The strain was beginning to show Tuesday afternoon on Ester Carroll's face. Since the tornado tore the roof off her Fremont Avenue North apartment, Carroll, 36, has been living in a truck, along with her boyfriend, 19-year-old son, two neighbors and their four children. The apartment building isn't safe, the landlord is in Bermuda and no one can tell the residents when their homes might be livable again. On Tuesday morning, Carroll joined hundreds of others at the Project Connect: Tornado Assistance Center, the coordinated relief effort staged at the Minneapolis Convention Center. Five hours later, Carroll was still waiting, sitting on the floor in a carpeted hallway outside the Salvation Army room.

A place to sleep, food, clothing, a hot shower - she would be seeking all of these if anyone behind the tables called her number. But the folks with the Salvation Army were only up to about 50, and her little slip of paper said 215.

Carroll had a sandwich in a paper bag, uneaten. "I'm so disgusted, I don't think it would go down."

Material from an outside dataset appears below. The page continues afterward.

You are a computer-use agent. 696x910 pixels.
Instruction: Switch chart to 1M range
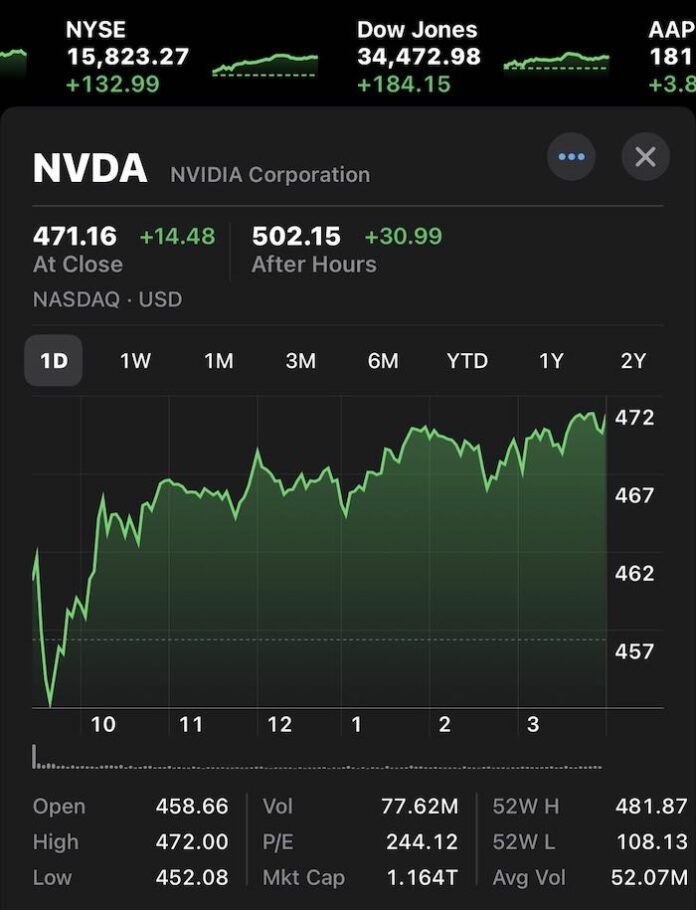[218, 361]
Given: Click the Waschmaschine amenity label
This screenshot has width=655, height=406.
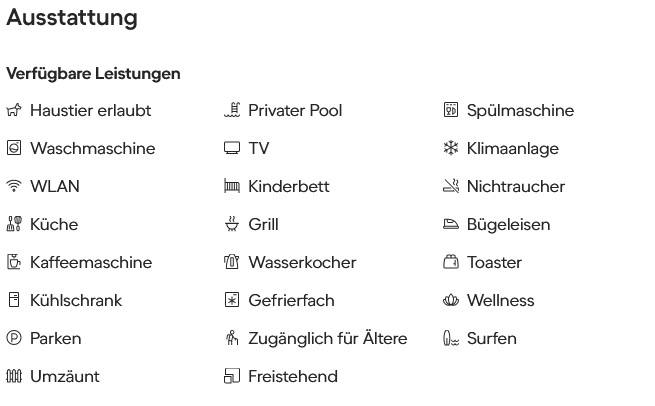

Two women nearby were shouting at a man wearing a T-shirt that said "St. Stephen's Street Outreach." "They've been shuffling us from line to line since 10:30!" yelled one woman, her face red with rage.

Inside the room, someone with a bullhorn was telling everyone who didn't have a number to go back to the armory, the emergency shelter for tornado victims, or to the Salvation Army's North Side location, 2024 Lyndale Av. N. Everything would go much faster, the voice blared, if people calmed down and waited their turn.

Most people were doing that, waiting in line, leaning against walls or sitting on benches and floors.

Carroll's eyes were red from two sleepless nights, and a teardrop blossomed when she thought about it all. "Right now, it just feels like a bad dream, and I can't wake up from it," she said.